> [Выбранный отрывок]:
-.-.-

На обратном пути, когда Герасимова запустила меня в коридор, человек снова стоял в окошке и знаком дал знать, что ответ готов. Я огляделся. Герасимова уже захлопнула за моей спиной дверь, коридор был пуст — надзиратель, как обычно, со скуки где-то трепался с зэками в палате. Я вытянул из замочной скважины ответную ксиву — но ровно в этот момент в коридоре появилась санитарка.
— Дежурный! Он что-то взял! — закричала она.
На крик в коридоре появились и мент и Викентий, которые двигались ко мне быстро, как будто бы наперегонки. Викентий встретился первым, я тут же незаметно скинул ему ксиву, после чего честно отдался в руки переполошенного мента.
Ничего не найдя, тот успокоился, но не успокоилась санитарка.
— Он успел передать. Обыщи этого, — ткнула она пальцем в Викентия, который уже успел тихонько добраться до палаты.
Мент обыскал Викентия и вытащил из кармана пижамы ксиву. К счастью, Викентий успел ее прочитать. Лефортовского зэка звали Юрий Бакукин. Ранее он сидел по статье 70-й на политзоне, в этот раз его задержали на границе с Ираном, которую он собрался переходить. Сейчас его обвиняли уже в «измене Родине».
Все это через несколько месяцев я передам Любане для информации в «Хронике». В ксиве, однако, ничего не говорилось про предысторию, которую я узнал позже. Оказалось, что в политзону Бакукин попал с зоны уголовной, где сидел, кажется, за кражу. То ли из протеста, то ли потому, что он проигрался в карты и хотел сбежать с зоны, Бакукин написал антисоветскую листовку, которую повесил на дверь барака. Так он получил свой политический срок. (На третий срок он уже не попал в зону — в Институте Сербского его признали невменяемым и отправили в СПБ.)
Через полчаса меня вызвал к себе Ландау. Больше всего я опасался назначения аминазина — получавший его Незнанов превращался в овощ у меня на глазах. Однако Ландау был на удивление мягок и предложил компромисс.
— Виктор Викторович, я, конечно, могу отправить вас во Второе отделение в изолятор. Но ни вам, ни вашим друзьям это не понравится (тут Ландау кивнул в неопределенную сторону, которой мог быть как Зубовский бульвар, так и Запад). Так что давайте договоримся, что больше вы ничего такого делать не будете.
Я с радостью согласился, на чем инцидент вроде бы был исчерпан — хотя, конечно, и был записан в экспертное дело. Формулировка «ваши друзья» указывала на то, что Ландау понимал, с кем имеет дело, и не желал огласки.

-.-.-

> [Список заданий]:
A. Выпишите из отрывка дословно фрагмент, начиная со слов «Все это через» и заканчивая словами «отправили в СПБ.)».
B. Продолжите отрывок о перехваченной ксиве и разговоре с Ландау, начав сразу после его последнего предложения.
Записи никак не связаны с отрывком.

> [Показанные записи]:
-.-.-

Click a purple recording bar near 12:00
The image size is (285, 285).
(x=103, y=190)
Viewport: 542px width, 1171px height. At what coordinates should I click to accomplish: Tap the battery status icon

-.-.-

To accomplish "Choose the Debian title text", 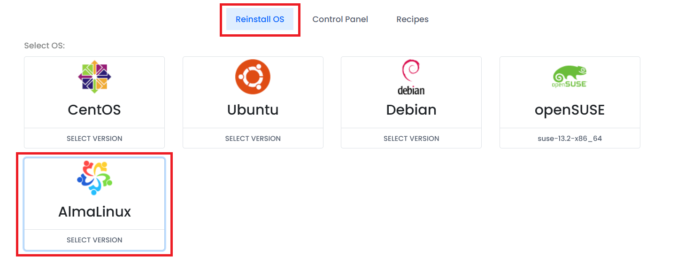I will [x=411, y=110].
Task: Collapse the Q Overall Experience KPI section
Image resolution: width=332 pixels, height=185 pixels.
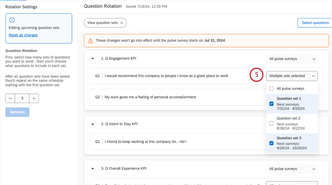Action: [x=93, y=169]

-.-.-

> [Выполненные задания]:
A.
Все это через несколько месяцев я передам Любане для информации в «Хронике». В ксиве, однако, ничего не говорилось про предысторию, которую я узнал позже. Оказалось, что в политзону Бакукин попал с зоны уголовной, где сидел, кажется, за кражу. То ли из протеста, то ли потому, что он проигрался в карты и хотел сбежать с зоны, Бакукин написал антисоветскую листовку, которую повесил на дверь барака. Так он получил свой политический срок. (На третий срок он уже не попал в зону — в Институте Сербского его признали невменяемым и отправили в СПБ.)

B.
В те же дни я получил передачу от мамы. Главной ценностью в передаче были яблоки — передавать их в тюрьму было запрещено, но разрешалось в Сербский. (В тюрьме же мы получали витамины только в чесноке и репчатом луке, зэки доходили до того, что ели его даже без хлеба.) Остальное было чистой роскошью — питание в Сербском было достаточно хорошим.
На другую неделю я снова получил передачу, а вскоре понял, что мама осталась в Москве не только для передач. Она встретилась и поговорила с Герасимовой.
Это я понял из ее вопросов: они вдруг стали касаться таких тем, которые знали только в семье. И все они были неприятны. Так, пришлось объяснять инцидент, случившийся в 12 лет, когда я решил поставить на себе медицинский эксперимент. Узнав, что существуют такие таблетки, от которых можно заснуть, я нашел у мамы пузырек со сладкими драже довольно безобидного экстракта белладонны и проглотил сразу двадцать штук. Проснулся я через сутки, в ногах кровати сидел врач. Через двенадцать лет пришлось доказывать Герасимовой, что это не было попыткой суицида — хотя по ее реакции я и догадался, что объяснения тщетны.
Пришлось объяснять и более поздний случай, произошедший, когда мне было 19 лет. Тогда, после ссоры с девушкой я отправился искать ее на флэт, где оказалась и пара хиппи. Девушку я не нашел, хиппи глотали какие-то таблетки, запивая их портвейном. Предложили и мне пару таблеток какого-то антидепрессанта, уверив, что буду чувствовать себя лучше. Так и произошло, но, на мою беду, кто-то потом принес еще несколько бутылок вина, в итоге я очнулся в больнице.
Оттуда я сбежал уже вечером — вместе с девушкой, — но в Институте Сербского все это снова всплыло как попытка суицида, и тоже пришлось объяснять, что же действительно произошло.